そこを居住はしないという条件で仮設住宅に住んでいる人たちに仕事の場を提供しているのです。
商品は布ぞうりから始まり、今はイチジクを栽培しお茶やスイーツにしたり、食堂を運営したりと活動しています。
 
8 女川商品_20170216
 
ぞうりは自分の着古しのTシャツを送ると草履にしてくれるのです。
もう4千足程の草履を届けたそうです。
 
この日は年に一度の慰安会兼ねた新年会でした。
 
9 八木新年会_20170216
10 新年会余興_20170216
 
飛び入りでしたが、もう2回もデッキを作ってきた中なので、大歓迎されました。
食事を頂きながら皆さんと話しをしていたら、最高齢者90歳、この方は草履を1千足以上作られて一番の提供者だそうです。
病院の食事を作っていた80歳の方は、津波に流されたけど奇跡的に助かったとか。
生かされた命だから、精一杯お返ししますと話していました。
どの人も震災があって知り合えた今が幸せですというのです。
仮設で知り合い、八木さんが仕事を作ってくれたから、今元気に楽しくやれているというのです。
そして年間の売上では1千万近くを売上げ、20人くらいの方々に給与が支払われているというのです。
復興はお恵みではなく、自活する仕組みを作らないといけないとつくづく思いました。
それを実践している「コミュニティハウス うみねこ」の活動は特筆です。
 
女川に行く途中、石巻の大川小学校に寄りました。
 
11 大川小_20170216
12 大川小倒壊_20170216
13 大川小石碑_20170216
 
ここはよくニュースでも取り上げられ、その後の裁判でも昨年に行政側に過失があったとの判決がでた現場です。

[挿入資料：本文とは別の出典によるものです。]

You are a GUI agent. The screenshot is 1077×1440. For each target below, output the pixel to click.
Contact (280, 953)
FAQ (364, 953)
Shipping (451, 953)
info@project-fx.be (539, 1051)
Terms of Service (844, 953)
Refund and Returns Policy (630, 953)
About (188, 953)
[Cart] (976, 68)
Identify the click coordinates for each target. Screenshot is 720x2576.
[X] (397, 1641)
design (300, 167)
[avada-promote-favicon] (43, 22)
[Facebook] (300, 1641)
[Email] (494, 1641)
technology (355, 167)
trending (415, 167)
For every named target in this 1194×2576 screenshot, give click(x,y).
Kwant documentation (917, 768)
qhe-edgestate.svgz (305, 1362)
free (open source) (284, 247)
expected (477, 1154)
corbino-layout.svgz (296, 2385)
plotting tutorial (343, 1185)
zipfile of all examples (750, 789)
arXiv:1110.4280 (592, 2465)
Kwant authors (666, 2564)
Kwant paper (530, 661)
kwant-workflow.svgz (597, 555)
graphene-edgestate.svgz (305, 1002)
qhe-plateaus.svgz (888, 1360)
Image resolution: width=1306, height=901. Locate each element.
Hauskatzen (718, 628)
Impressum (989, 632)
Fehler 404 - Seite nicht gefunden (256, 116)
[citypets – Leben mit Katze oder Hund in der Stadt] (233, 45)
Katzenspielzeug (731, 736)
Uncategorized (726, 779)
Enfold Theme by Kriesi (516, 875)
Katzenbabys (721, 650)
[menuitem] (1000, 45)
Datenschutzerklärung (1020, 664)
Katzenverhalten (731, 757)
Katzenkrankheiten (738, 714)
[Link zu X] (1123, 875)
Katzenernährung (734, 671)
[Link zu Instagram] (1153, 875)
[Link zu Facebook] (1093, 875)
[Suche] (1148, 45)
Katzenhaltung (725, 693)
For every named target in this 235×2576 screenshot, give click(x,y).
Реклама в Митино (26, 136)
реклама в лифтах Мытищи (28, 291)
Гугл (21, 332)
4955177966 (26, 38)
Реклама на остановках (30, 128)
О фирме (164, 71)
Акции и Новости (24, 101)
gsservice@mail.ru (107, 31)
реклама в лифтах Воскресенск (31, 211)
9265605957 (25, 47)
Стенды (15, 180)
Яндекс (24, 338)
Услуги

校庭に集まった生徒78名中74名、教師11名中10名が亡くなるという戦後最大の惨事となりました。
現地をみて、石碑の後ろはすぐ山で、なぜ山に逃げなかったのかと思うほどですが、その時の状況は僕らには判断つきません。
今後起こるであろう大災害に、常に自分たちの行動を繰り返し検証しておくことは大事でしょう。
 
今回いろんな方々にお会いしてお聞きしたのと、陸前以外も見て感じたのは、どこも必死に明日に向かって努力している姿です。
でもこの先に明るい未来を描いているとばかりは言えず、不安との背中合わせと感じました。
だからこそこの先私たちは忘れることなく、寄り添い自分たちでできる支援の方法で継続することだと思います。
長い長い道のりだと感じました。
これからも一緒に支援の輪を広げていきましょう。